In the records that follow, the lines from the one containing "Enable the Twitch" to the one containing "Task: Open SSH folder options menu", inclusive, are to be given again exactly.

◆ Listed entries:
◆ ◆ ◆ ◆ ◆

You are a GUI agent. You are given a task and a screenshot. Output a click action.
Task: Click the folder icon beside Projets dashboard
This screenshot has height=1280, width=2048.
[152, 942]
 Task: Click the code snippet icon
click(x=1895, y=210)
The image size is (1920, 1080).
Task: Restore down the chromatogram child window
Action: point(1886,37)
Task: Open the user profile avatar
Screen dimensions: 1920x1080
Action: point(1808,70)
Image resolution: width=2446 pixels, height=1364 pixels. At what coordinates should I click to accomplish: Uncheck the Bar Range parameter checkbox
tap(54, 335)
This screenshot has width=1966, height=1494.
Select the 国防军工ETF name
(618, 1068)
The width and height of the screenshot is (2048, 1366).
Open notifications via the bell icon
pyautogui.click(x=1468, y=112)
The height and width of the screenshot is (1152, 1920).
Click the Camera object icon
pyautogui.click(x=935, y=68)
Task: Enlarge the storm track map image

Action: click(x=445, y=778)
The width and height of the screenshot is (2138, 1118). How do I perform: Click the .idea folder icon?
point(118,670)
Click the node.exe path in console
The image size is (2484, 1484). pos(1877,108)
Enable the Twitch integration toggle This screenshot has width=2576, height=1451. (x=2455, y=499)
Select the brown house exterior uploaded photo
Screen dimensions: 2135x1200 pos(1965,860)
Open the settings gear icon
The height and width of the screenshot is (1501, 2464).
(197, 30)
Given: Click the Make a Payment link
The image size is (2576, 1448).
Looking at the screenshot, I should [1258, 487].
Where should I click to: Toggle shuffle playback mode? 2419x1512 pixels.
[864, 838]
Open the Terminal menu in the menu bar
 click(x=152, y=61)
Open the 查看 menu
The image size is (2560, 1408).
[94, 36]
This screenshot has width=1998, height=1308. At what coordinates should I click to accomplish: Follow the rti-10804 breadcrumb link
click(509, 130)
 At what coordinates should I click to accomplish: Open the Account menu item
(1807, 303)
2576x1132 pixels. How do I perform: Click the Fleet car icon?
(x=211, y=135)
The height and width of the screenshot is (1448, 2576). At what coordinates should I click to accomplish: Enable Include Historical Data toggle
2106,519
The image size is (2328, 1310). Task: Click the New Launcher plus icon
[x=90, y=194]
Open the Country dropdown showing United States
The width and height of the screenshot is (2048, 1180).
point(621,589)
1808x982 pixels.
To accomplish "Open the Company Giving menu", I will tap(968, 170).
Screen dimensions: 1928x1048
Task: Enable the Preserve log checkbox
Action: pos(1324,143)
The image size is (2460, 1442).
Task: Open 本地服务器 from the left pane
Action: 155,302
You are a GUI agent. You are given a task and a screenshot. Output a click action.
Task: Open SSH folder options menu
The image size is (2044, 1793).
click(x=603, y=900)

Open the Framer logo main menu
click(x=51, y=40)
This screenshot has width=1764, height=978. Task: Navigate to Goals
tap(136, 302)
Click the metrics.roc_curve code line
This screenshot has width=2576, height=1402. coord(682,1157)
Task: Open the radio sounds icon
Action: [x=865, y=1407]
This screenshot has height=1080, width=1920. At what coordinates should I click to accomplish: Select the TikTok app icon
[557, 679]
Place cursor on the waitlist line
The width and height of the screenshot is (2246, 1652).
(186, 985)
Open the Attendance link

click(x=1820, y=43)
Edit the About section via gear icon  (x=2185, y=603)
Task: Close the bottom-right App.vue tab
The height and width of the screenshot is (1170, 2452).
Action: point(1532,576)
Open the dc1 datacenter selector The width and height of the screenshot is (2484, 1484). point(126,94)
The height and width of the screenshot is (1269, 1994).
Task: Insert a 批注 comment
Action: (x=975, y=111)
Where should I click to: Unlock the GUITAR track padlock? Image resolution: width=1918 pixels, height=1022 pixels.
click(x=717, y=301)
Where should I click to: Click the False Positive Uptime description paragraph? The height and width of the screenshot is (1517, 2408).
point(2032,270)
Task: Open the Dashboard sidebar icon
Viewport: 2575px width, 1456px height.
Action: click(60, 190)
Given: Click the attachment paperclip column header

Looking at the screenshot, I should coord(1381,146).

◆ ◆ ◆ ◆ ◆

◆ Output of the task:
Enable the Twitch integration toggle This screenshot has width=2576, height=1451. (x=2455, y=499)
Select the brown house exterior uploaded photo
Screen dimensions: 2135x1200 pos(1965,860)
Open the settings gear icon
The height and width of the screenshot is (1501, 2464).
(197, 30)
Given: Click the Make a Payment link
The image size is (2576, 1448).
Looking at the screenshot, I should [1258, 487].
Where should I click to: Toggle shuffle playback mode? 2419x1512 pixels.
[864, 838]
Open the Terminal menu in the menu bar
 click(x=152, y=61)
Open the 查看 menu
The image size is (2560, 1408).
[94, 36]
This screenshot has width=1998, height=1308. At what coordinates should I click to accomplish: Follow the rti-10804 breadcrumb link
click(509, 130)
 At what coordinates should I click to accomplish: Open the Account menu item
(1807, 303)
2576x1132 pixels. How do I perform: Click the Fleet car icon?
(x=211, y=135)
The height and width of the screenshot is (1448, 2576). At what coordinates should I click to accomplish: Enable Include Historical Data toggle
2106,519
The image size is (2328, 1310). Task: Click the New Launcher plus icon
[x=90, y=194]
Open the Country dropdown showing United States
The width and height of the screenshot is (2048, 1180).
point(621,589)
1808x982 pixels.
To accomplish "Open the Company Giving menu", I will tap(968, 170).
Screen dimensions: 1928x1048
Task: Enable the Preserve log checkbox
Action: pos(1324,143)
The image size is (2460, 1442).
Task: Open 本地服务器 from the left pane
Action: 155,302
You are a GUI agent. You are given a task and a screenshot. Output a click action.
Task: Open SSH folder options menu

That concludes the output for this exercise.